America’s Warrior Partnership works with partners and communities nationwide, and has programs set up in five communities throughout the United States, mostly as a bridge between community-based services and national resources.
Every day, AWP is on the ground finding and assisting veterans. The work is both rewarding and successful, and I’m proud of our team and our partners.
We also have a suicide study called Operation Deep Dive™, in partnership with Duke University School of Medicine. Operation Deep Dive™ is the first of its kind that truly knows the identity of every single service member who died in the last 10 years: Their name, cause of death, and their military history.

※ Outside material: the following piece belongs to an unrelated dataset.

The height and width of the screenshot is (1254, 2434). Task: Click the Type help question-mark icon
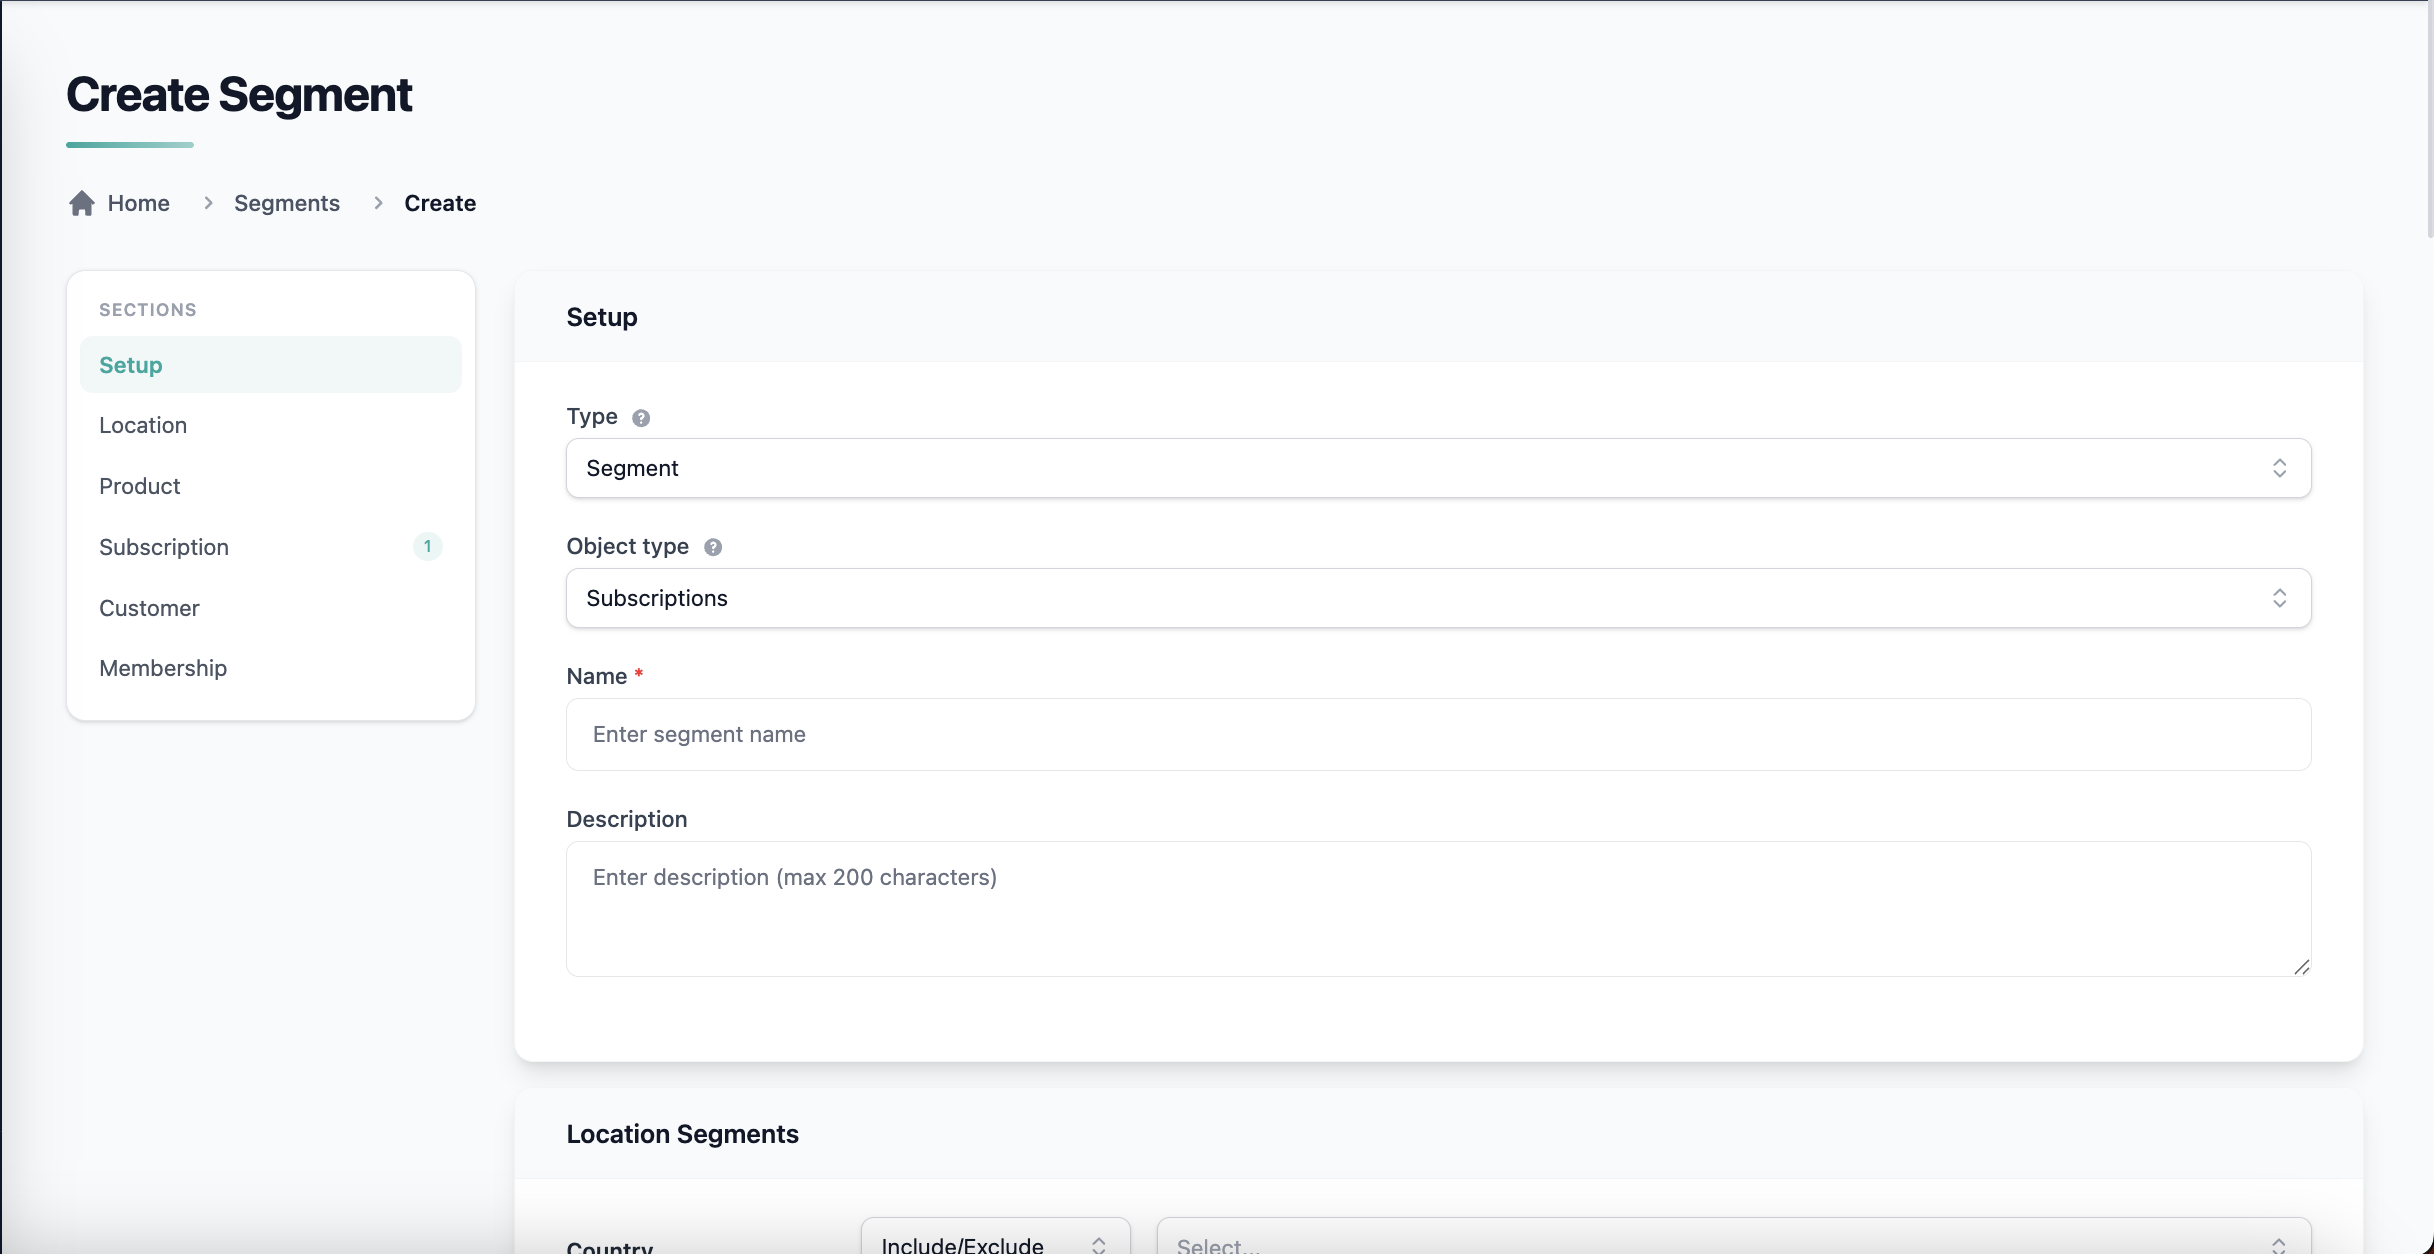[641, 418]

It is an ongoing study, and at least eight states have participated or sent data to collaborate.
Whether it’s a nonprofit group, local government, state government or the VA, there are a lot of groups and departments and agencies available that provide resources for veterans. But finding veterans and connecting them to resources is still a challenge—and one that AWP is trying to fix.

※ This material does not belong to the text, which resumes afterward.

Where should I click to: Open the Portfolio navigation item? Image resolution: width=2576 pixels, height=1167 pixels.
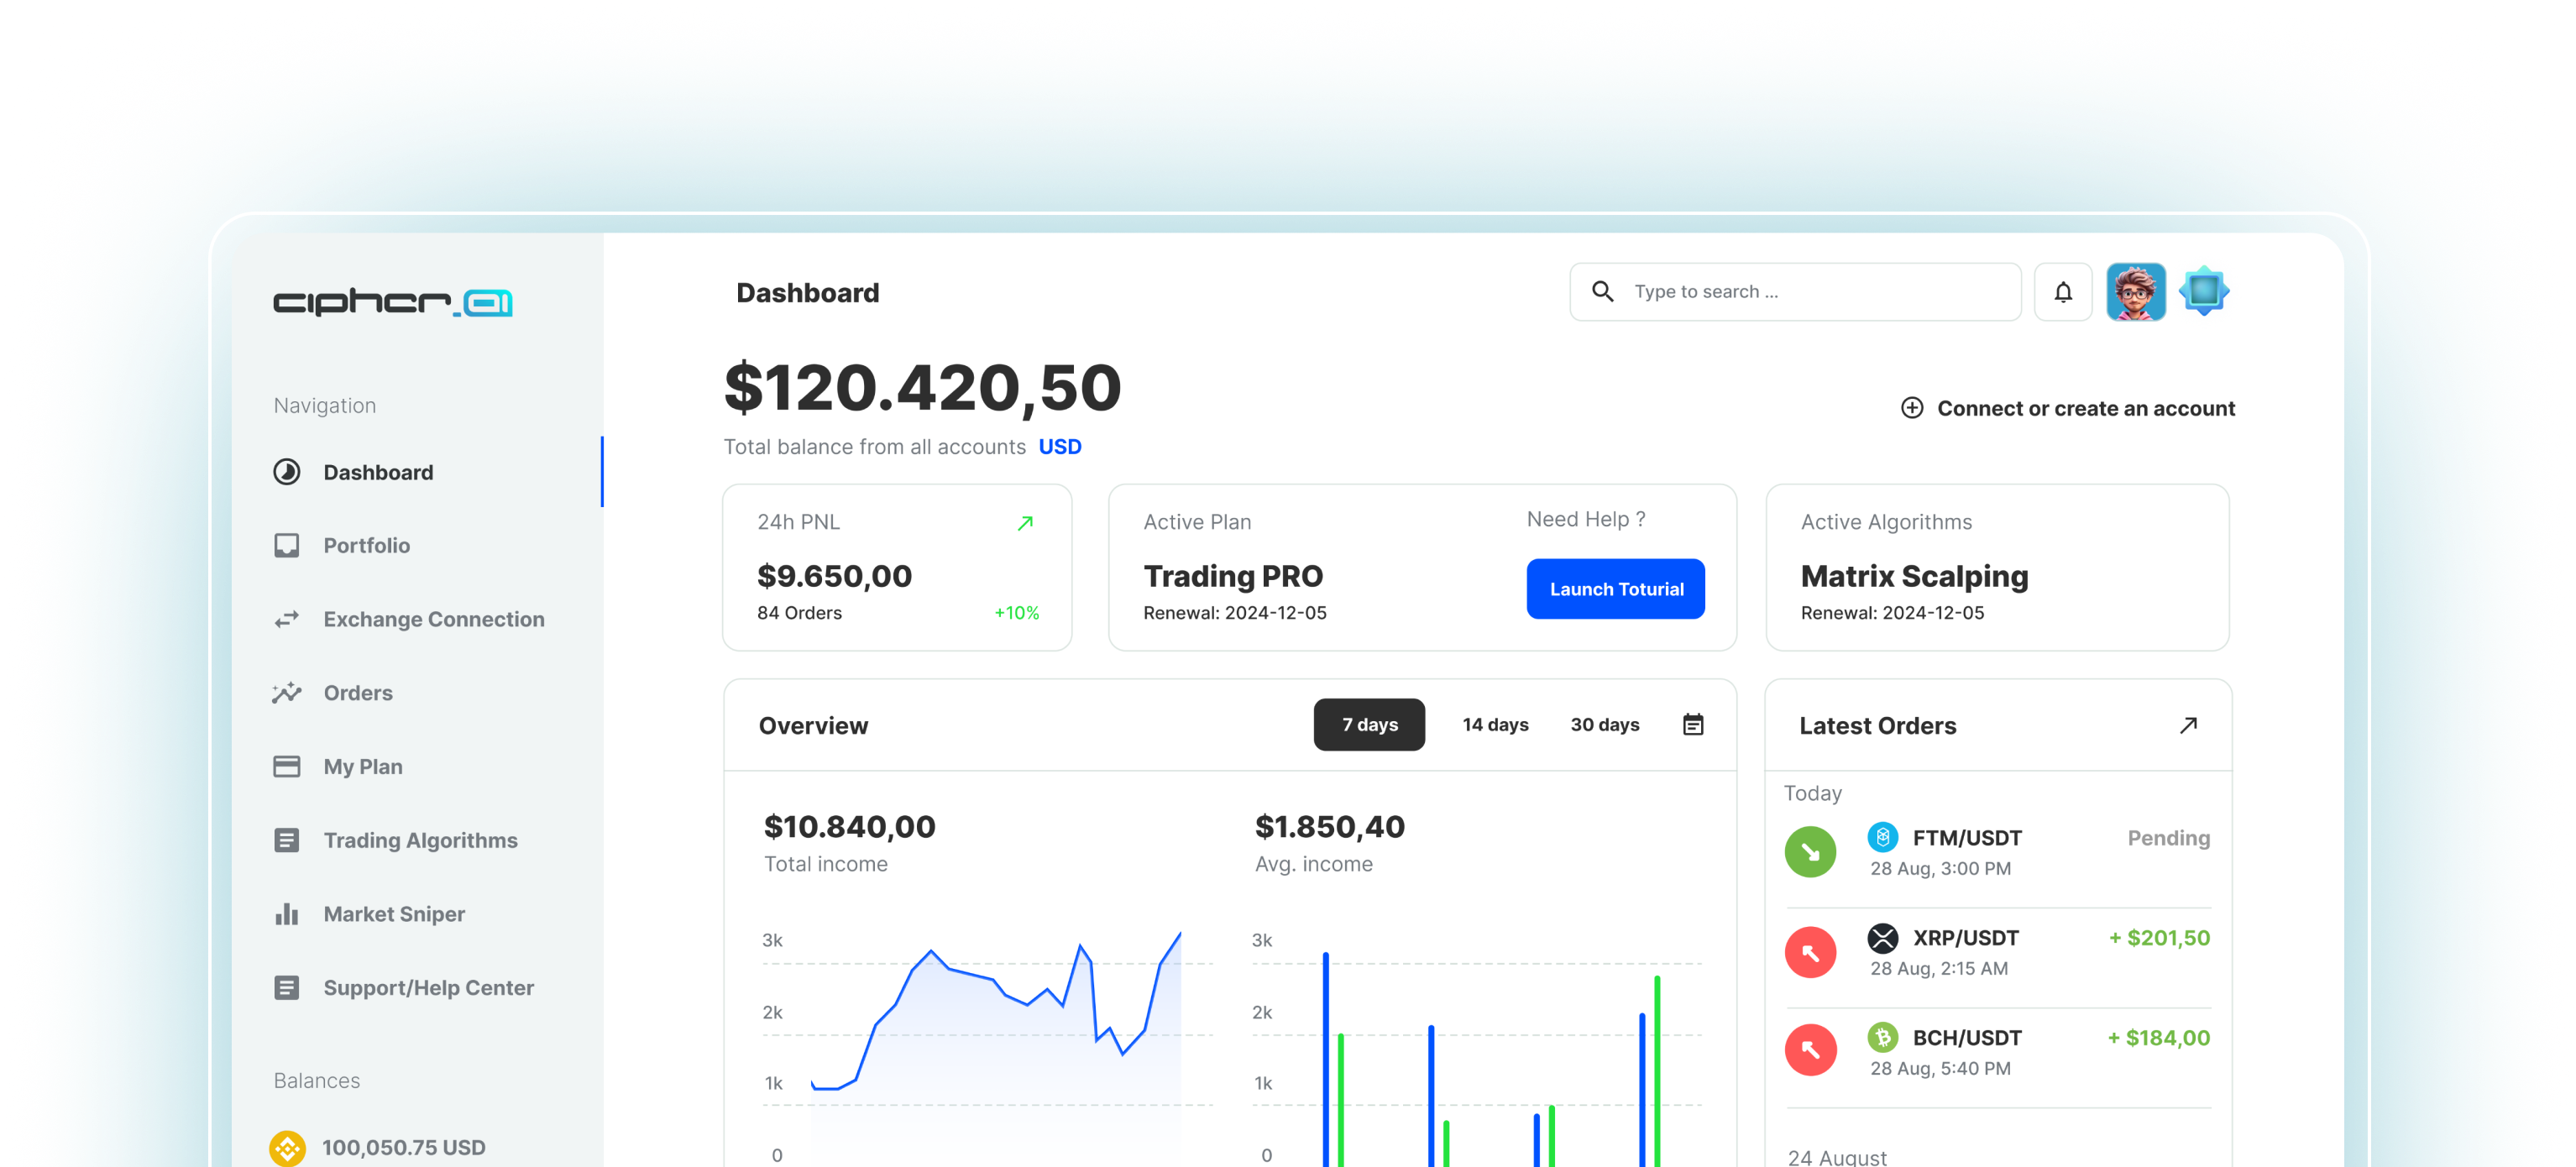366,546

However, some problems in the veteran’s community are structural, including some of the issues surrounding the Department of Veterans Affairs. Every part of the VA is in a silo: Health care, benefits, suicide prevention, etc.
At AWP, we approach mental health differently, as each veteran is unique and requires a “one-size-fits-one” approach. Counseling is a tool, but must be used as part of a holistic look at a veteran that also takes into consideration things like employment, transportation, financial stressors, access to health care, housing, benefits, etc.
All of that must come together, and AWP is trying to be part of the solution.
In the past nine months, AWP has identified 217 veterans who had suicidal ideation within the last 30 days. And we have served every single one of them. They’re all still alive. They’re all still connected.
However, 94 percent of them came to AWP not seeking mental health or behavioral health services. They came to us seeking something else, such as housing support or financial assistance.
The only way to truly reach AWP’s mission of ending veteran’s suicide is to attack one of it’s main culprits: Hopelessness. And hopelessness isn’t a mental health diagnosis. When you feel that there is no hope, that you have no way out and there’s no way forward, that’s tragic.
Like me, every veteran has a story. And we can, and should, give these veterans their hope back. Sometimes we need to do more to ask questions. Sometimes we need to do more to listen.
While there is a lot of work to be done, groups like AWP are out there on the front line every day doing the work, alongside our friends, partners, and the VA.
Our nation holds veterans in high regard, with good reason. Veterans are in every community across the country and are an essential part of the fabric of our national identity. We can’t let them down.
Together, we can do better.
Jim Lorraine, the president and CEO of America’s Warrior Partnership, served in the U.S. Air Force as a Flight Nurse with nine combat deployments and retired as the Deputy Command Surgeon for the United States Special Operations Command after 22 years of service. He became the founding director of the United States Special Operations Command Care Coalition and served as Special Assistant for Warrior and Family Support to the Chairman, Joint Chiefs of Staff.
All views expressed are the author’s own.